### ESTRATTO DEL DOCUMENTO
------------------------------------------------

Come si è trovato a girare negli studios di Papigno?
“Benissimo. A Papigno si lavora molto bene perché è un’oasi di tranquillità a due passi da Roma. E poi gli studios sono entrati nell’orbita di Cinecittà, che raccomanda questi stabilimenti proprio per le produzioni cinematografiche. A Roma, ormai, si fa solo televisione, qui invece ci sono teatri di posa immensi, tra i più grandi d’Europa, con dei soffitti altissimi. Inoltre io avevo bisogno di poter realizzare molti effetti speciali, e qui c’è un teatro dotato di bluescreen e persino di una piscina. E poi a Terni si mangia bene e la troupe lavora bene perché è contenta, a Roma, invece, sono tutti sempre molto nervosi”.
Il film che ha girato qui, “La terza madre”, è uno dei più attesi della storia del cinema. Sono anni che i siti internet di appassionati dell’horror ne parlano.
“E’ il terzo capitolo di una trilogia iniziata nel 1977 con “Suspiria” e continuata nel 1980 con “Inferno”. Al centro del ciclo di film ci sono tre creature degli inferi: la Madre dei Sospiri, la Madre delle Tenebre, e la Madre delle Lacrime. Nel primo c’era la madre dei Sospiri, nel secondo la Madre delle Tenebre. Questo terzo parlerà della madre delle Lacrime”.
Perché ha aspettato quasi trent’anni per completare la trilogia?
“Perché dopo “Inferno” la mia carriera ha preso una piega diversa. Ho fatto soprattutto dei thriller, allontanandomi dal fantastico. Qualche anno fa, però, mi è venuta un’idea e ho cominciato a lavorarci sopra, pensando che poteva essere quella buona per questo terzo capitolo. Devo dire che nella decisione di impegnarmi in questo progetto hanno influito molto le esperienze negli ultimi anni in America: lavorare nelle due serie di “Masters of Horror” mi ha riavvicinato all’orrore puro, quello fatto appunto di creature demoniache e infernali, che avevo abbandonato vent’anni fa”.
Sua figlia Asia è stata protagonista di molti suoi film, anche se in realtà è stata lanciata da Nanni Moretti, Michele Placido e Carlo Verdone.
“Asia mi piace molto come attrice. Adesso siamo anche colleghi visto che ha intrapreso la carriera di regista e il suo primo film – “Scarlet Diva” – l’ho prodotto proprio io. C’è stato un lungo periodo in cui siamo stati lontani; oggi è bello essersi ritrovati”.

------------------------------------------------

### COMPITO DA SVOLGERE
Riscrivi il passo dell'intervista da "Perché ha aspettato" a "e Carlo Verdone.", sostituendo "America" con "Europa". Le voci del dataset non hanno alcun legame con l'intervista.

### CONTENUTO DEL DATASET

------------------------------------------------

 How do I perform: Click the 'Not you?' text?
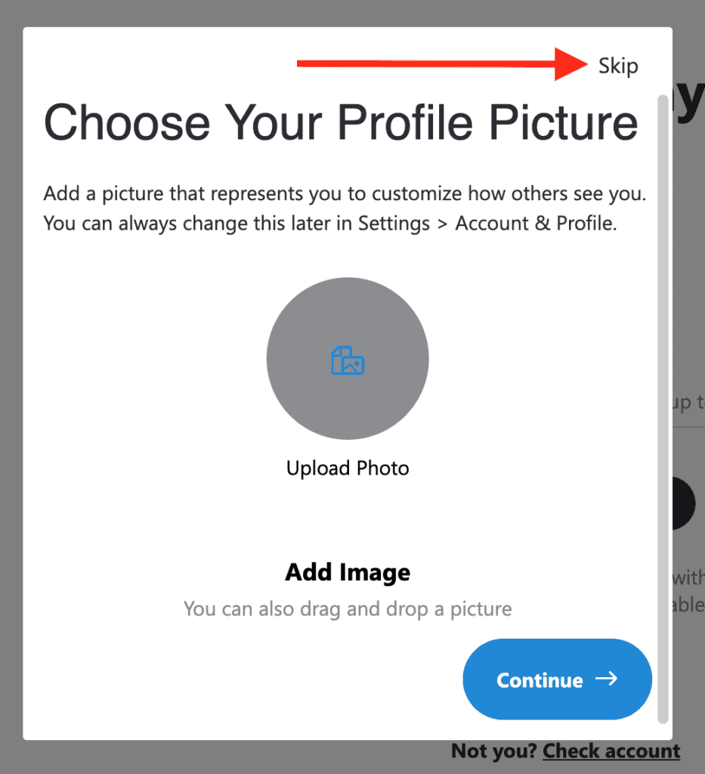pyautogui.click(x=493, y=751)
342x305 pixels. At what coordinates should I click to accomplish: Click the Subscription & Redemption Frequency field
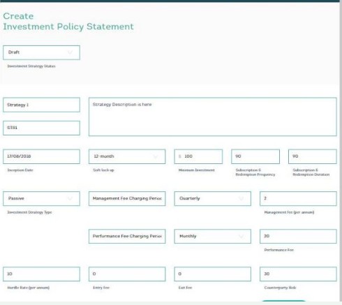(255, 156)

------------------------------------------------

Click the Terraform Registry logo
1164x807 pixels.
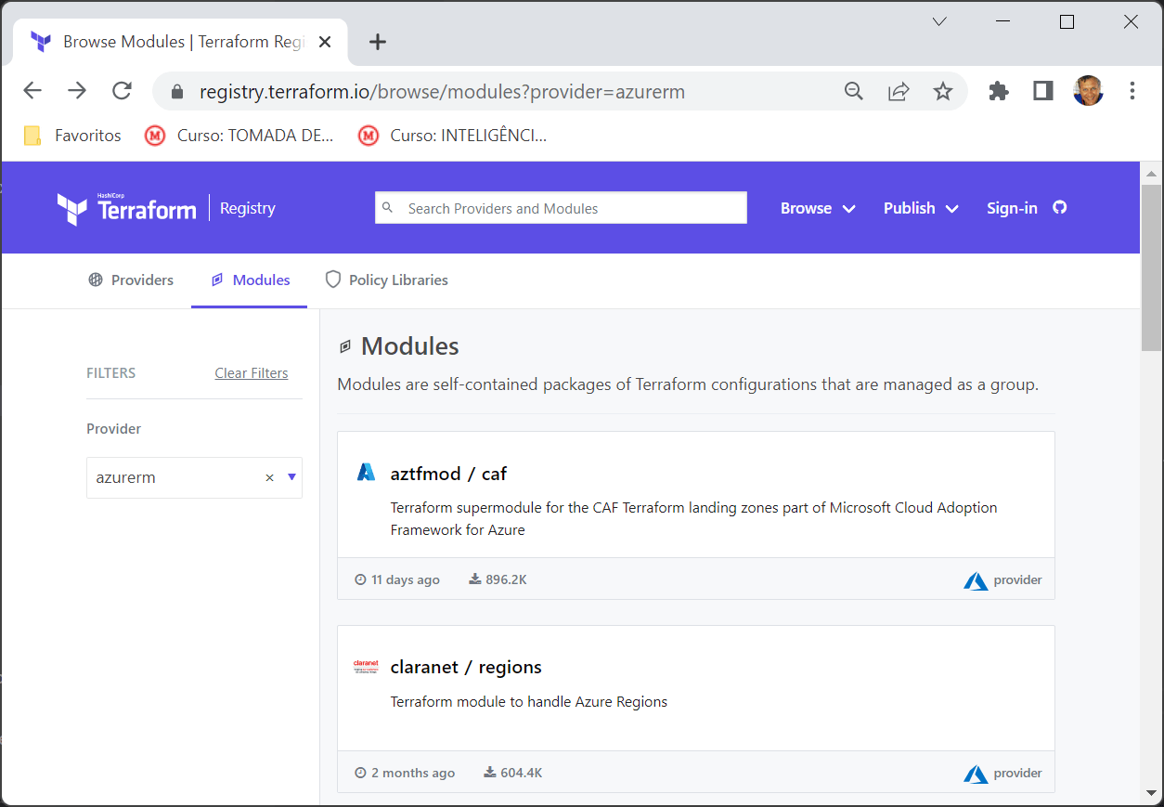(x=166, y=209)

------------------------------------------------

### SOLUZIONE
Perché ha aspettato quasi trent’anni per completare la trilogia?
“Perché dopo “Inferno” la mia carriera ha preso una piega diversa. Ho fatto soprattutto dei thriller, allontanandomi dal fantastico. Qualche anno fa, però, mi è venuta un’idea e ho cominciato a lavorarci sopra, pensando che poteva essere quella buona per questo terzo capitolo. Devo dire che nella decisione di impegnarmi in questo progetto hanno influito molto le esperienze negli ultimi anni in Europa: lavorare nelle due serie di “Masters of Horror” mi ha riavvicinato all’orrore puro, quello fatto appunto di creature demoniache e infernali, che avevo abbandonato vent’anni fa”.
Sua figlia Asia è stata protagonista di molti suoi film, anche se in realtà è stata lanciata da Nanni Moretti, Michele Placido e Carlo Verdone.